Does pheasant program’s ‘marketing’ value negate need for Pennsylvania pheasant-hunting stamp?
About a month ago, I posted a blog about the angry response from readers to comments made by a game commissioner who opposes creation of a pheasant stamp in Pennsylvania to help pay the steep costs of the pheasant-stocking program.
The Game Commission has spent upwards of $4 million annually in recent years stocking more than 200,000 birds for hunters, and as the prospect of tight budgets looms with the dwindling of game lands Marcellus shale natural gas receipts, the agency’s expensive pheasant program has come under scrutiny.
Commissioner Tim Layton, of Windber, Pa., made some comments at the commission’s recent meeting that were seen as elitist by many readers (https://www.outdoornews.com/October-2015/It-seems-like-most-agree-Pennsylvania-needs-a-pheasant-hunting-stamp/). I agreed with offended readers, but suggested that Layton didn’t really mean what he said.
In response, Layton said he thought my blog was “brutal” and that he believes his remarks were misinterpreted, so he issued the following clarification about his rationale for opposing a pheasant stamp. In it, he characterizes the Game Commission as a business – perhaps unrealistically so – and argues against the creation of a users fee.
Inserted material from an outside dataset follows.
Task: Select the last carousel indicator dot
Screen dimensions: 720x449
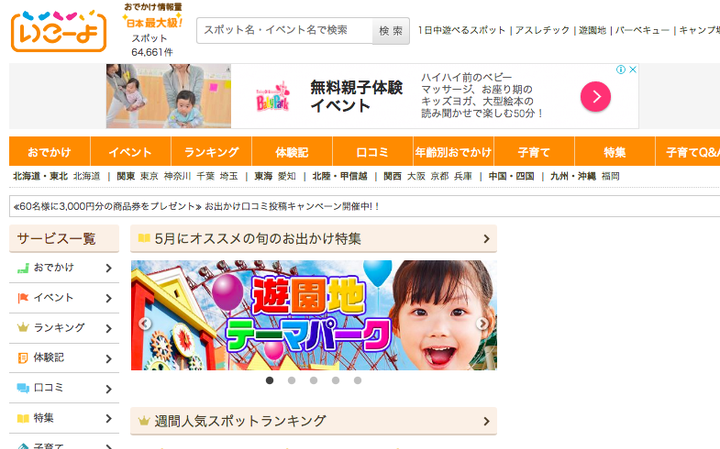Action: point(358,380)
You can decide whether he’s right or wrong:
“I have received a fair amount of negative press about my position on the pheasant stamp issue and found it necessary to explain my position.
“My outlook on the pheasant program is that it is part of our marketing program. Every business must invest in certain aspects of its business in order for the business to grow.
“The amount of money required for marketing is never small. We will never grow our business plan if we are not willing to invest in marketing to our hunters.
“In this case, making pheasants available to all hunters without barriers, the pheasant program is a marketing effort to retain and recruit hunters. Our surveys clearly show that our hunters strongly support the pheasant program.
“Sure it would be nice to have the program pay for itself; but in essence it does.
“We invest a tremendous amount of this money into our game lands system … but you need something to hunt.
“Given the increasing demand on places to hunt, and the desperate shape our agricultural landscape is in and what it has to offer for small game – which is almost non-existent, with little hope for a landscape level turnaround – put-and-take pheasant hunting is an investment necessary to at least offer our hunters something to hunt.
“Companies that succeed during tough times are usually companies with enough vision to make prudent investments in certain aspects of their business. Achieving prosperity requires vision, balanced risk, and innovation.
“Government agencies usually struggle with this concept; fortunately the Game Commission is able to deal with this complexity better than most government agencies because we are forced to operate on our own earnings. If we find ways to increase revenues, we can make more investments into our programs, exactly like a non-funded entity does.
“Because the agency is forced to operate on our own self-generated revenue, the concept of marketing and branding becomes pivotal to our ability to maintain and grow our business of conservation.
“Keeping hunting available to our hunters, finding ways to get young hunters to participate, and re-engaging lapsed hunters is not only the right thing to do, it is smart business in the long term. That is why I am not currently in favor of a pheasant stamp.”